Joe Mull, M.Ed is a healthcare leadership trainer and keynote speaker who works with healthcare organizations that want their leaders to engage, inspire, and succeed. As an expert in employee engagement and healthcare leadership development, Joe gives physicians and managers the skills and tools they need to engineer teams that work hard, get along, and wow patients. After more than a decade in healthcare, Joe knows that when leaders develop skills related to leadership, communication, and teambuilding, they can stop putting fires out every day and prevent them from sparking in the first place. Bring Joe in to keynote your conference, design and facilitate a retreat, or beef up your leader training. For more info or to book Joe now visit www.joemull.com.
Last month a hospital CEO asked me to deliver a 2 hour training for staff on teamwork, based on my book No More Team Drama. He said the workshop had to be so good it impacted how employees showed up for the next year, because he didn’t have the time or resources to do anything else on the topic. I told him that while the workshop was quite good, if I agreed to his approach I’d be wasting his employees’ time and the hospital’s money. I’ll tell you what his approach was missing in this episode of Your Practice Ain’t Perfect, on Why Staff Training Doesn’t Stick. Play that funky theme song, please…

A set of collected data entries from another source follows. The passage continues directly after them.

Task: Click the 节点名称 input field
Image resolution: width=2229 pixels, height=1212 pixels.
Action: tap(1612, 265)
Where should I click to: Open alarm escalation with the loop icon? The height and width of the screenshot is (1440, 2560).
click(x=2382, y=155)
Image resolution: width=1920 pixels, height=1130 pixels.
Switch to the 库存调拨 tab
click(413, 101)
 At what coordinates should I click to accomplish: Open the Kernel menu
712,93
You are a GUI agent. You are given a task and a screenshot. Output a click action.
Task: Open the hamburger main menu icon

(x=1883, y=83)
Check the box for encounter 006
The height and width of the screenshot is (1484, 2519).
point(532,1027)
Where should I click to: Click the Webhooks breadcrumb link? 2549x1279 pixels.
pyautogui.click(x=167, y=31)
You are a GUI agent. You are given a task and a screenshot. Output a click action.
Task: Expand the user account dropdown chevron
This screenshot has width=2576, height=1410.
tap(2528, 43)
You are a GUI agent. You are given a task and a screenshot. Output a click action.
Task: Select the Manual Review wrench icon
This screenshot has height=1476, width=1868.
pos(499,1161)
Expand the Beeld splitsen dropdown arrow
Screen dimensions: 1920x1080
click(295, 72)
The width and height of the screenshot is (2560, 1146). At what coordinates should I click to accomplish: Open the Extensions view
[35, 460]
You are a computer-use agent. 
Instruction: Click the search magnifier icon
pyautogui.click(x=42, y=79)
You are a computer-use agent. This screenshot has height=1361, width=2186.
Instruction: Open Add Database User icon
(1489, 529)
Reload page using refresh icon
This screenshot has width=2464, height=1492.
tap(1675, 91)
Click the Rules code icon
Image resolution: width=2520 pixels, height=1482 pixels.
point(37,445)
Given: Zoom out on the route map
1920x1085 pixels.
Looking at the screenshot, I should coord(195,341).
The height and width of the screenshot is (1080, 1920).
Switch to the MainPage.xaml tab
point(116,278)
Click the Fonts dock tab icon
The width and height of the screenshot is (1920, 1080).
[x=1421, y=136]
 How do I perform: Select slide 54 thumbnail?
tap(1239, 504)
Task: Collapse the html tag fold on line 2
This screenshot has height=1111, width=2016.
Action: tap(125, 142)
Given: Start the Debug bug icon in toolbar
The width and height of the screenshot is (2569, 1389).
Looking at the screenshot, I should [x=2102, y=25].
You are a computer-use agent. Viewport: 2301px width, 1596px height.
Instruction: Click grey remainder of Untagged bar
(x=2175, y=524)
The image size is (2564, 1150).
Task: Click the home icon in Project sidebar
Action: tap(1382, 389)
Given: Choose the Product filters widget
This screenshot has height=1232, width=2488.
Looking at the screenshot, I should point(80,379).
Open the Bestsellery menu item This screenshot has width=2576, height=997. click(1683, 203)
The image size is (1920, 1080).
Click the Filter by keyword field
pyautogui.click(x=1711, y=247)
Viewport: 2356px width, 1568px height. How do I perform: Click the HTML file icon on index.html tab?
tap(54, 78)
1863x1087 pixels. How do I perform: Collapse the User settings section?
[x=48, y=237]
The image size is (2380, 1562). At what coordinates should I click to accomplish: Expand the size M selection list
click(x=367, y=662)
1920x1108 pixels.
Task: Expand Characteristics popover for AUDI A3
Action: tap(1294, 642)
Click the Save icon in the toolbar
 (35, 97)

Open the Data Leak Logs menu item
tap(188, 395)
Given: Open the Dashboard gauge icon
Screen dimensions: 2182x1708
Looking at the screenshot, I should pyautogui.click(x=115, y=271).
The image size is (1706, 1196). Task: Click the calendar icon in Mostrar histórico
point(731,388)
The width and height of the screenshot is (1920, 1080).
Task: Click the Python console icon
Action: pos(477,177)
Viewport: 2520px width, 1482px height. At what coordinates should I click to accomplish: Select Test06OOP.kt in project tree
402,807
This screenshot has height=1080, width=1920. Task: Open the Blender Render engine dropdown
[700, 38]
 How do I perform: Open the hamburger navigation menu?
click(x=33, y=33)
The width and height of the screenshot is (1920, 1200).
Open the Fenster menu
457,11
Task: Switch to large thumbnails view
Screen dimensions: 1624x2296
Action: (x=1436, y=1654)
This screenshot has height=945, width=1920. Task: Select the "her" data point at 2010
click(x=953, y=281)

Here’s the deal. One and done training doesn’t work. If you gather employees to do periodic training on topics like teamwork, or customer service, or processes and procedures, and you expect a one-time event to change behavior over the long-term, you will be disappointed. Why? Because 50% of what your employees learned in the training is forgotten within hours of of the program, and 80% of it will have faded within a matter of days.
The only way to overcome this predictable phenomenon is to pair your training event with two additional components: a set of clearly spelled out micro-behaviors for employee use, and a reinforcement curriculum that unfolds over time.
Think of it this way: When you taught your kids to tie their shoes, did you review it once then toss them a Nike and say “good luck, sweetie!” Of course not, that would be absurd! I bet you did two things that made the learning stick.
First, you broke the challenge down into smaller, bite-sized steps. Second, you worked on it repeatedly over time, until they could tie their shoes without even thinking about it anymore.
These are the same two approaches that must be built into any kind of development efforts if you want knowledge to be retained and new behaviors to show up.
Your team needs bite-sized steps – micro-behaviors. To get them, your training content will have to push past the generic, descriptive language that is far too common in workshops. For example: Lots of training on Teamwork use words like respect, collaboration, support. Those are adjectives which are subjective and unclear.
When I teach teams how to be respectful or increase collaboration, I zeroing in on minute tactics like “repeat someone’s objections back to them to confirm your understanding” or “ask questions face to face whenever possible, use email as a last resort” This hyper-specificity is key to making change possible and making training useable.
Then, after the training event, those behaviors – and employees’ reasons for wanting to use them - must be reinforced again and again over time. I call this a reinforcement curriculum. This is all the ways you keep those specific new behaviors top of mind for staff in the weeks and months following the training. Your Reinforcement Curriculum can include sharing stories, posting reminder signage in backstage areas, revisiting content in meetings and huddles, or delivering bite-sized reminders, scripts, and tools via email. These things must drip-drip-drip out over time, to help the topic go from being something they heard to being something they learned.
The hospital CEO I told you about is a smart guy who is dedicated to his employees, his organization, and the patients they see every day. When I told him that his one and done approach wouldn’t give him the results he needed, and told him why, he agreed and we ended up partnering on a more sophisticated project where I built a reinforcement curriculum for him, to pair with my onsite workshop. The content will drip out over 6 months, requires little added time or coordination from hospital leadership, and the cost wasn’t that much more than a stand alone training.